Trecho do texto:
REl - 0600435-57.2024.6.21.0076 - Voto Relator(a) - Sessão: 26/11/2024 às 14:00

VOTO

Preliminarmente, consigno que a recorrente inova no recurso ao ventilar outras questões que não aquelas trazidas na inicial. A inicial refere-se apenas a aspectos formais da pesquisa e este foi o objeto de análise na sentença. Em sede de recurso, a recorrente argumenta que, para além das questões formais, tal propaganda influencia na percepção dos eleitores.

Deixo de analisar tais argumentos, uma vez que a inovação acarreta supressão da instância inicial. Nesse sentido, colaciono ementa do Tribunal de Justiça do Rio Grande do Sul:

APELAÇÃO CÍVEL. DIREITO PROCESSUAL CIVIL. INOVAÇÃO RECURSAL. IMPOSSIBILIDADE. NÃO CONHECIMENTO DO RECURSO. A AÇÃO É DELIMITADA PELA CAUSA DE PEDIR E PELOS PEDIDOS DECLINADOS NA PETIÇÃO INICIAL, BEM COMO PELOS ELEMENTOS DE DEFESA DEDUZIDOS NA CONTESTAÇÃO, SENDO VEDADO À PARTE INOVAR EM SEDE RECURSAL.CASO EM QUE AS RAZÕES DE APELAÇÃO DA PARTE AUTORA INOVAM AO TRAZER FUNDAMENTO NOVO NÃO AMPARADO NA SUA PETIÇÃO INICIAL E NÃO SUBMETIDO AO CRIVO DO JUÍZO DE ORIGEM. INOBSERVÂNCIA AO DISPOSTO NO ART. 329 DO CPC. INOVAÇÃO RECURSAL CONFIGURADA.APELO NÃO CONHECIDO.

(TJ-RS - APL: 50071089020208210015 GRAVATAÍ, Relator: Tasso Caubi Soares Delabary, Data de Julgamento: 31.01.2023, Nona Câmara Cível, Data de Publicação: 31.01.2023)

 

Assim, não conheço da alegação, trazida apenas no recurso, que diz respeito à influência da pesquisa.

Entradas para localizar texto e elementos:
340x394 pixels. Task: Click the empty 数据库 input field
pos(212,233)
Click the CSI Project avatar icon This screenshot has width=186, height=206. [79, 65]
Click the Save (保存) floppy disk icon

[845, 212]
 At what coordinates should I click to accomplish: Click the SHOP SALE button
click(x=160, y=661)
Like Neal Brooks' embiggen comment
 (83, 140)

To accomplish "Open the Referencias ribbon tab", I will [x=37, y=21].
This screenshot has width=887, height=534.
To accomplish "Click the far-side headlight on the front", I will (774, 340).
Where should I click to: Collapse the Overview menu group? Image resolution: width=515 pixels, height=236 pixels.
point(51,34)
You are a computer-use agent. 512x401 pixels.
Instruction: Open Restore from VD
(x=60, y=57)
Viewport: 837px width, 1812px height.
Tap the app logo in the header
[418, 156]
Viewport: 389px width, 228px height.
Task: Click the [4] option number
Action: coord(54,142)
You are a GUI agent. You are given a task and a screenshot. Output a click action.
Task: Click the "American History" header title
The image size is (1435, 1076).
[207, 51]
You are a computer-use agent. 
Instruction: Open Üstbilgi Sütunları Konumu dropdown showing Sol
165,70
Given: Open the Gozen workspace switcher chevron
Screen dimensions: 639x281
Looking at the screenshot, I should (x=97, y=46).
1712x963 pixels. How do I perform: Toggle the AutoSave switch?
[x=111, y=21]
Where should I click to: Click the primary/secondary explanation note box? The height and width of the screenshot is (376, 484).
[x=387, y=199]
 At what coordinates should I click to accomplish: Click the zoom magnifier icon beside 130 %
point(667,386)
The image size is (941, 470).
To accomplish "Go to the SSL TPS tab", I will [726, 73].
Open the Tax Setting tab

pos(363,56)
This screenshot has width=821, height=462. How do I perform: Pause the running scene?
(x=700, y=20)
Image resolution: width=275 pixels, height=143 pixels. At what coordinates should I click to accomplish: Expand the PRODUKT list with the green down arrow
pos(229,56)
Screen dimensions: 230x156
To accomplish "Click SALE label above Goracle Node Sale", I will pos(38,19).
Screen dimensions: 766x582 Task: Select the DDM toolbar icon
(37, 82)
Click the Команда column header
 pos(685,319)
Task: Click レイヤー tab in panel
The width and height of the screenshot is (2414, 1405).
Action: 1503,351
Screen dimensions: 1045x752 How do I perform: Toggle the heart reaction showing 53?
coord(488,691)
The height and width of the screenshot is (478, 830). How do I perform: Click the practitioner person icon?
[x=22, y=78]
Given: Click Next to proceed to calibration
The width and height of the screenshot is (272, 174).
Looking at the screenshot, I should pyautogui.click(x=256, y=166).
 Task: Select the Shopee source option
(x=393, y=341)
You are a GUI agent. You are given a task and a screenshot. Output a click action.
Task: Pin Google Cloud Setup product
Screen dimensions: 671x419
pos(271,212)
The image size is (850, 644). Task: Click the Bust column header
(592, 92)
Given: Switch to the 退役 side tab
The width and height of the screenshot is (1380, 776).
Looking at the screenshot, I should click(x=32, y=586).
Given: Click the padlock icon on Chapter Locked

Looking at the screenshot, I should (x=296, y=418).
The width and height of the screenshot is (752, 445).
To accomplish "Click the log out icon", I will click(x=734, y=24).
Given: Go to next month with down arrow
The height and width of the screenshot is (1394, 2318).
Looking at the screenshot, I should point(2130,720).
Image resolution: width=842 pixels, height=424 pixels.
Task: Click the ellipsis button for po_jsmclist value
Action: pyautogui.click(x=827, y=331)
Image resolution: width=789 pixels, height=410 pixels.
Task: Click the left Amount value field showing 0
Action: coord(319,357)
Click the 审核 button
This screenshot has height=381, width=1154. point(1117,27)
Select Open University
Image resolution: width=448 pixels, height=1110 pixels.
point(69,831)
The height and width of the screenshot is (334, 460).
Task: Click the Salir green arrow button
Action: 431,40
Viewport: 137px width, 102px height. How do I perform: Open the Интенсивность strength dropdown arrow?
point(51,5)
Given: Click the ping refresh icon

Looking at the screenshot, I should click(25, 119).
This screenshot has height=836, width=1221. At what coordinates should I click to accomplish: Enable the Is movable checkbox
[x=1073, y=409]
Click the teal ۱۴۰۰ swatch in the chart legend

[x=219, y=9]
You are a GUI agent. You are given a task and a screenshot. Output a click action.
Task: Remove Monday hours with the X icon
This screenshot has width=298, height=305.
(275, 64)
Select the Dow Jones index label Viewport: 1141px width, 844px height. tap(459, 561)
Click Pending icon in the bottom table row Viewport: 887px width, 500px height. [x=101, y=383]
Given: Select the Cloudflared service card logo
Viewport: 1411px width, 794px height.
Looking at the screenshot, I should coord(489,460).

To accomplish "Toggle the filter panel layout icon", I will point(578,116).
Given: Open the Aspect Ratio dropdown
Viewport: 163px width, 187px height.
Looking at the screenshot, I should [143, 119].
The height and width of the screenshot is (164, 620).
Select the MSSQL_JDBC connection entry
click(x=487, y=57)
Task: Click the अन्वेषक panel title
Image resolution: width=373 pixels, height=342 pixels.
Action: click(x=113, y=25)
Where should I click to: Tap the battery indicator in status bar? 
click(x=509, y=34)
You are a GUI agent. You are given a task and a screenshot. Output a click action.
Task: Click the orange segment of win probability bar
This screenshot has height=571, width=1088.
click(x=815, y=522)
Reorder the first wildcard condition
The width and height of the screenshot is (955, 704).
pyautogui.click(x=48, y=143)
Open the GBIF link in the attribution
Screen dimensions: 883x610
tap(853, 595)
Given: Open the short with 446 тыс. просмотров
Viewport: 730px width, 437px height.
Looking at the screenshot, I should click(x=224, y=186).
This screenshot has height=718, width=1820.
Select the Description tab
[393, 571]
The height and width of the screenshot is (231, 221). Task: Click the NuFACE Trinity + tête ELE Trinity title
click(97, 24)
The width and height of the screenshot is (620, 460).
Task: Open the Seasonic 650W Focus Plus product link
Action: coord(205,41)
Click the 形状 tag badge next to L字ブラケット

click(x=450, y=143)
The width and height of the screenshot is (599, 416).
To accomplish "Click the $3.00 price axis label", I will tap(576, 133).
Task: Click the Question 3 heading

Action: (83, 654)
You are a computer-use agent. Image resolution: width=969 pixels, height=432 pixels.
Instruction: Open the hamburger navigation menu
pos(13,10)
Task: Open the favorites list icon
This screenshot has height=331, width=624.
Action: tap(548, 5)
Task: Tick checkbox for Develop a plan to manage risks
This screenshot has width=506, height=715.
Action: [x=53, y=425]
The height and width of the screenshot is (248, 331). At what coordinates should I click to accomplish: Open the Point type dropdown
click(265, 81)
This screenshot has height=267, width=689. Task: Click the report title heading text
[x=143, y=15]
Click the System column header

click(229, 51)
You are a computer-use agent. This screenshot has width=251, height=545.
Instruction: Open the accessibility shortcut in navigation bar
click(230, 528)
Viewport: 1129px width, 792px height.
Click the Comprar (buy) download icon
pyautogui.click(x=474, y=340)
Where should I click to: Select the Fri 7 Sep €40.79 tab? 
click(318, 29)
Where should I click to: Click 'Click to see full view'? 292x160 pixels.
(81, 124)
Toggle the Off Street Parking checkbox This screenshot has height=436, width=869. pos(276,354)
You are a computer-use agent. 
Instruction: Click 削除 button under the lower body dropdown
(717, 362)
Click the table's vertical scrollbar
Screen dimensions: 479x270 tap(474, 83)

Tarefas:
**A.** Segundo o voto, a que se refere apenas a inicial?
**B.** Traduza para o inglês a seguinte frase do voto: "A inicial refere-se apenas a aspectos formais da pesquisa e este foi o objeto de análise na sentença."

Respostas:
**A.** A inicial refere-se apenas a aspectos formais da pesquisa.

**B.** The initial petition refers only to formal aspects of the poll, and this was the subject of analysis in the judgment.